Recognizing the Signs of a Stroke

In the United States, a person has a stroke every 40 seconds. Knowing the signs of a stroke can help ensure life-saving care when minutes matter most.

“The word stroke is the common term for cerebral or cerebellar infarction, which is the death of brain tissue by lack of oxygen,” said Mark Loomus, MD, a neurologist with ProMedica Physicians. “The longer a brain is deprived of oxygen, the less chance for recovery. That’s why it’s absolutely necessary to begin treatment for a stroke as soon as possible.”

Signs of a Stroke

When someone has a stroke, the symptoms show up quickly. “There’s a sudden onset of neurological deficit, such as paralysis, numbness, or loss of vision on one side of the body,” said Dr. Loomus. Other signs could be sudden onset of imbalance, vertigo, double vision or an inability to communicate. A sudden, severe, or unusual headache (like a thunderclap) could be a sign of a bleeding, or hemorrhagic, stroke.
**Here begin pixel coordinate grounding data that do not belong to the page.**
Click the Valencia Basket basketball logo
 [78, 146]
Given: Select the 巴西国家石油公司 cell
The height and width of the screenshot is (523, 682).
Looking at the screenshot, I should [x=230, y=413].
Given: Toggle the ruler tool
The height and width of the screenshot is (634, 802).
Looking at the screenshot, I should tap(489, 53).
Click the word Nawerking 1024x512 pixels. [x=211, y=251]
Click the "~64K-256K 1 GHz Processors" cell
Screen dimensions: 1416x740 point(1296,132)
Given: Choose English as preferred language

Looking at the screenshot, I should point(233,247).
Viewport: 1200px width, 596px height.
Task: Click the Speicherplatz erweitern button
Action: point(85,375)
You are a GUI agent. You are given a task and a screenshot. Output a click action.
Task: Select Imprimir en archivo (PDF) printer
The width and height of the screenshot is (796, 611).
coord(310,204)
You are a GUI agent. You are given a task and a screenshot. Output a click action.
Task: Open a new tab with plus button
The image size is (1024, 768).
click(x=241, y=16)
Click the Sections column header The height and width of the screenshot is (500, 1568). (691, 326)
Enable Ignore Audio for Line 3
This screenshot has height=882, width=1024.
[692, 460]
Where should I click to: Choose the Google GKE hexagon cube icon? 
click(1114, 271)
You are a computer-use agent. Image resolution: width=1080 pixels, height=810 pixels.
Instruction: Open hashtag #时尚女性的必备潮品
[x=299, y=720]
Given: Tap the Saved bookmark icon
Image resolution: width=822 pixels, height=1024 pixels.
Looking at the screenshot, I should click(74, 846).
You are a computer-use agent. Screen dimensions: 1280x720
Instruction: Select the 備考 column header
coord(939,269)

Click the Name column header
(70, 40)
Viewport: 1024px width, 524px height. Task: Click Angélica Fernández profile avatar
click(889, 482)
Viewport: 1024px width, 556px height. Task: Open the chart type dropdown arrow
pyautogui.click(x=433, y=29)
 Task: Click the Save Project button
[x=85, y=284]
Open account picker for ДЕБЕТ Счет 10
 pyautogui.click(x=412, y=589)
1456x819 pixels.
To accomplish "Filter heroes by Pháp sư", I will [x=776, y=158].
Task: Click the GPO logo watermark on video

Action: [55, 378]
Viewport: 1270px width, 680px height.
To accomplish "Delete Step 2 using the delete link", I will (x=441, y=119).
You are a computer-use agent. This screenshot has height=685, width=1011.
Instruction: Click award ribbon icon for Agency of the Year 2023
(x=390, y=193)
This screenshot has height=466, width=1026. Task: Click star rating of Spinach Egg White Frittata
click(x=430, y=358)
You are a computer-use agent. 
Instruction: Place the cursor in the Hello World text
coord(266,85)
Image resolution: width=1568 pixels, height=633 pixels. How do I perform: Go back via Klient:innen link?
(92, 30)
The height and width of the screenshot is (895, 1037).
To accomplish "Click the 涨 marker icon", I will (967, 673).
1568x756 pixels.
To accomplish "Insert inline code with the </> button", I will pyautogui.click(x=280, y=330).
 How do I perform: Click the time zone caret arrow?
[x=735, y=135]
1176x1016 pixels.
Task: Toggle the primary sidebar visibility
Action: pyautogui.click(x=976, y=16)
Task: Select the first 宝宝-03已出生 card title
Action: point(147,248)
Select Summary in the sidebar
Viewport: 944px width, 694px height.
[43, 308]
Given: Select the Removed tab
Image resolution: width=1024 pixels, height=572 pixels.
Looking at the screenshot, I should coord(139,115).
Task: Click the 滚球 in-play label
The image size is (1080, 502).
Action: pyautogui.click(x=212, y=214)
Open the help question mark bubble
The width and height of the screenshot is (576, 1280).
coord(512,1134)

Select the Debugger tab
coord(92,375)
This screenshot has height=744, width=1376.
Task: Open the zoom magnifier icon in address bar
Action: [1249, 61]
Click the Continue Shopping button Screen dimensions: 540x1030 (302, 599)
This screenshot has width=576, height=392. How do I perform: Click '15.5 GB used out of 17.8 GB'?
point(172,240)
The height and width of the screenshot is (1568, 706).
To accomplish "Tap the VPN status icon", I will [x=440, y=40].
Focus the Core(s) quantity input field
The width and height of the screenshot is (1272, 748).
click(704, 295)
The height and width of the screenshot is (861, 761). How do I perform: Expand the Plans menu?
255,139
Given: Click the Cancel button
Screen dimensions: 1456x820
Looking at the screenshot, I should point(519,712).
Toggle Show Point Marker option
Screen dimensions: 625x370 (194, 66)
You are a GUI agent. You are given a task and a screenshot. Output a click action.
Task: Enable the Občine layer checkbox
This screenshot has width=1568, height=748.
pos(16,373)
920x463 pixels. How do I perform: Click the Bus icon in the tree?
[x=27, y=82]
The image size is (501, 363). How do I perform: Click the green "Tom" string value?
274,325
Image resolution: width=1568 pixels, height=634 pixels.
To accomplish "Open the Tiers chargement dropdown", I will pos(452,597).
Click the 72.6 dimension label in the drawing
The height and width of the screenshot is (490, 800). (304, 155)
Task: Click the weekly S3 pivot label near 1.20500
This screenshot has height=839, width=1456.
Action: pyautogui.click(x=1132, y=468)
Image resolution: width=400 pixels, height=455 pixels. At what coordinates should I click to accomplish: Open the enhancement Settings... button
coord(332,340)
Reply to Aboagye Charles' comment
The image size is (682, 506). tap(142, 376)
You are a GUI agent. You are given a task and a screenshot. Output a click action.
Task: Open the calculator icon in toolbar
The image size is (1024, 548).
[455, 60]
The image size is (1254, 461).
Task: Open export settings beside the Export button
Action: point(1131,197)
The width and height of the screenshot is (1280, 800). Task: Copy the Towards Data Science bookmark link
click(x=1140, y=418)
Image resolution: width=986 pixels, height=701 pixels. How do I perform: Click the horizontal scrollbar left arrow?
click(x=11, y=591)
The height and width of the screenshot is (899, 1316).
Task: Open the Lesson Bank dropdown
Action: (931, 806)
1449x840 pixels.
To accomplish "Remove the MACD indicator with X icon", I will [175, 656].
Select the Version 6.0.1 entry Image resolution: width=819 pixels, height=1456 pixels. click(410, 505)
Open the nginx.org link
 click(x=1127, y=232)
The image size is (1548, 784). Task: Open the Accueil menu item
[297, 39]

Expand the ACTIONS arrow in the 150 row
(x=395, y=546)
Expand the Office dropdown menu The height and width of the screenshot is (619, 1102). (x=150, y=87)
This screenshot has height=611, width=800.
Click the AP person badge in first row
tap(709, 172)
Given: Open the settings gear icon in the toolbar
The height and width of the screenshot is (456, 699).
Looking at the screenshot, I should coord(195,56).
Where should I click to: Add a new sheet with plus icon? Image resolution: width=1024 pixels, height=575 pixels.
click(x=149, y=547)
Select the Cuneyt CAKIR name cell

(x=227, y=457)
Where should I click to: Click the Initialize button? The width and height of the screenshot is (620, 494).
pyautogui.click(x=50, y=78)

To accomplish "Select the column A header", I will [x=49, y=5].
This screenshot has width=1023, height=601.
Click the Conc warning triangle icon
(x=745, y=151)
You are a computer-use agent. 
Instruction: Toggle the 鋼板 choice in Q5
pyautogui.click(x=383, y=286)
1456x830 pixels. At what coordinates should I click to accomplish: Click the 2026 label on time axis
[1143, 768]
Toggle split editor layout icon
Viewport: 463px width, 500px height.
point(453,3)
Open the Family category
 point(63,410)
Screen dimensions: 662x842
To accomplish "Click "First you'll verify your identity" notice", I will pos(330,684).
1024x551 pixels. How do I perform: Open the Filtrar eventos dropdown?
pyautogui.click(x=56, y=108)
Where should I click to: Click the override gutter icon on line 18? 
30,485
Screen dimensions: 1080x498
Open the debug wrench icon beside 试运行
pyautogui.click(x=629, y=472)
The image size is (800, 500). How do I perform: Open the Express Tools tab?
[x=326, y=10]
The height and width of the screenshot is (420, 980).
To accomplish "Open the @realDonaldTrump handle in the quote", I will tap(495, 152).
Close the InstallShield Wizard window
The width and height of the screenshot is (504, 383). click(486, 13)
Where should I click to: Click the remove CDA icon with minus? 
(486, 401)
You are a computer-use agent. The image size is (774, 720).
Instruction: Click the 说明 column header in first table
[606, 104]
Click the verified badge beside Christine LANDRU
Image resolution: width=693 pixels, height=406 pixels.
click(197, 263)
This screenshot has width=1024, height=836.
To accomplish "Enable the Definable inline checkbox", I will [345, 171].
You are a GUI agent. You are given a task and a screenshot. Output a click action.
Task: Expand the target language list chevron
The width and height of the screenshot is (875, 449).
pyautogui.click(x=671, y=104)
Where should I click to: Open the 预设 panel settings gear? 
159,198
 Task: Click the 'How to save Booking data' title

Watch the video below to learn more about recognizing a stroke quickly:

What to Do When Someone Has a Stroke

If you think that you or someone you know may be having a stroke, Dr. Loomus recommends that you:

  1. Stay as calm as possible. Try not to panic.
  2. Have the person sit down, but keep their head somewhat elevated.
  3. Call 911 and unlock the front door. Put pets, such as dogs, out of the way and into a closed room.
  4. Do not give the person food or water, as their ability to swallow may be impaired.
  5. Do not let the person fall asleep.
  6. Do not drive yourself or drive the person to the ER. EMTs can assess the situation better, start therapy if needed and even call the ER ahead of time to let them know they’re coming.